In electronics, virtually all component parts are made overseas, mostly in China. There is no US production capability. If Trump issues a blanket tariff of 10%, my distributors will have to raise all their prices 10% plus a multiplier for overhead and profit. That means all of my parts costs will go up at least 15%. I in turn will have to raise my prices plus a multiplier to preserve margins. My prices will have to then rise 20 to 25%. This will reduce sales to domestic customers.
If these actions increase the value of the dollar my export customers will have to pay another 10 to 20% for my products. If their country retaliates and levies another 10% tariff on US goods, the cost to my foreign customers will rise even more. The price of my exports could easily end up costing 50% more after this all ripples through. Result? I go broke.
Hurray for protectionism! Everyone loses and a few thousand people in Ohio keep their jobs until they are replaced by robots in five years.”

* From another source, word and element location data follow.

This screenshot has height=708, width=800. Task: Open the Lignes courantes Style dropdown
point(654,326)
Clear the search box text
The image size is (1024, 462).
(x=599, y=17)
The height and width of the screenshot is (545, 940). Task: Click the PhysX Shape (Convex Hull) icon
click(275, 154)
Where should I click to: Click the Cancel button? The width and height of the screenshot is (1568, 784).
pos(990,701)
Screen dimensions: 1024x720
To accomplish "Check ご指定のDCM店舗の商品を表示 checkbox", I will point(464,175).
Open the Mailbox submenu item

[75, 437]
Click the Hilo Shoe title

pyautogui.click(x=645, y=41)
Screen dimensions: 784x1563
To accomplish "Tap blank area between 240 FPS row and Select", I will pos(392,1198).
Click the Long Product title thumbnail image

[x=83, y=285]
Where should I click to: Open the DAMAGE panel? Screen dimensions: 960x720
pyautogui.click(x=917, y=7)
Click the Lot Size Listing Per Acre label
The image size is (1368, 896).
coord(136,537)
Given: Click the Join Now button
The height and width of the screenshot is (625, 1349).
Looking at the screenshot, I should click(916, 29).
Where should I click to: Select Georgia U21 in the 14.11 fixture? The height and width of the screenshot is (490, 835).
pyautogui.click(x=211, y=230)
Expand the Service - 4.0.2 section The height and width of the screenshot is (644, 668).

This is one of the unintended consequences of the economic policies proposed by the Trump administration. Voters who embraced Trump thinking he will bring business back to this country and make them money in the stock market may be in for a rude awakening. His lack of knowledge on economics rivals his cluelessness on just about every other topic of importance.
The simplistic notion that we can improve the American economy by limiting trade, e.g., rejecting the Trans-Pacific Partnership (TPP), a tactic proposed by both Trump and Independent turned Democrat turned Independent Bernie Sanders might ultimately do more harm than good.
Protectionism is as delusional as trickle-down economics.
For 25 years I sold Hong Kong oil paintings with Mexican wood frames for a small corporation that had art galleries in 12 states from Maine to Maryland. They were in resort towns—Newport, Rockport, Bar Harbor, Cape May, and Ocean City, to name a few. In the winter it rented space in malls in even more locations.
The canvases were painted in Hong Kong studios by female artists who painted the same scene over and over again from different angles with color variations and in different sizes. But none was reproduced and all were hand-painted, which made them “original.” That’s the way we advertised them, and it wasn’t a lie.
The loose canvases were shipped to a Brooklyn wholesaler, and they were brought back to our warehouse in Milford, MA, where the canvases were stapled to stretcher bars that would fit into our frames. The wood for the frames came from the United States and was shipped to factories in Mexico where they were carved and finished. We offered a choice of frame with each painting.
It was a very lucrative business because we sold a quality product at a very reasonable price. We made our money on volume sales. The local American artists hated us because they had 8×10 paintings in their gallery windows for $600, and we offered something just as good, at least to the average art customer, for $19.
The company employed over 150 people: salespeople who worked on commission, warehouse employees who also drove the company’s trucks to deliver paintings and frames to galleries and malls, and an office staff with bookkeepers and secretaries.
The employees made money they spent in other businesses, and that stimulated the economy. The company collected sales tax on every item sold, paid rent for their gallery spaces, paid taxes on its profits, and there was a positive snowball effect carried out by both the business and the employees.
If a Trump tariff had been placed on the Chinese paintings and the Mexican frames, we would have had to raise our prices so high we’d lose an extraordinary amount of business and would eventually have folded. All the employees would be out of work, and that revenue would be gone.
And for what? To protect American artists who couldn’t sell beer at Fenway Park, who have such an overestimated sense of self-worth they can’t compromise their art and sell paintings at affordable prices? If we weren’t in business it wouldn’t make any difference to their bottom line. They might sell a few more paintings, but the effect would be negligible. Their customers weren’t our customers. People would refuse to pay their ridiculous prices. They’d buy prints or wall hangings instead.
As the Kansas City commenter said, “Hurray for protectionism. Everyone loses.”
That sounds like a futuristic observation for this Trump presidency. Everyone loses.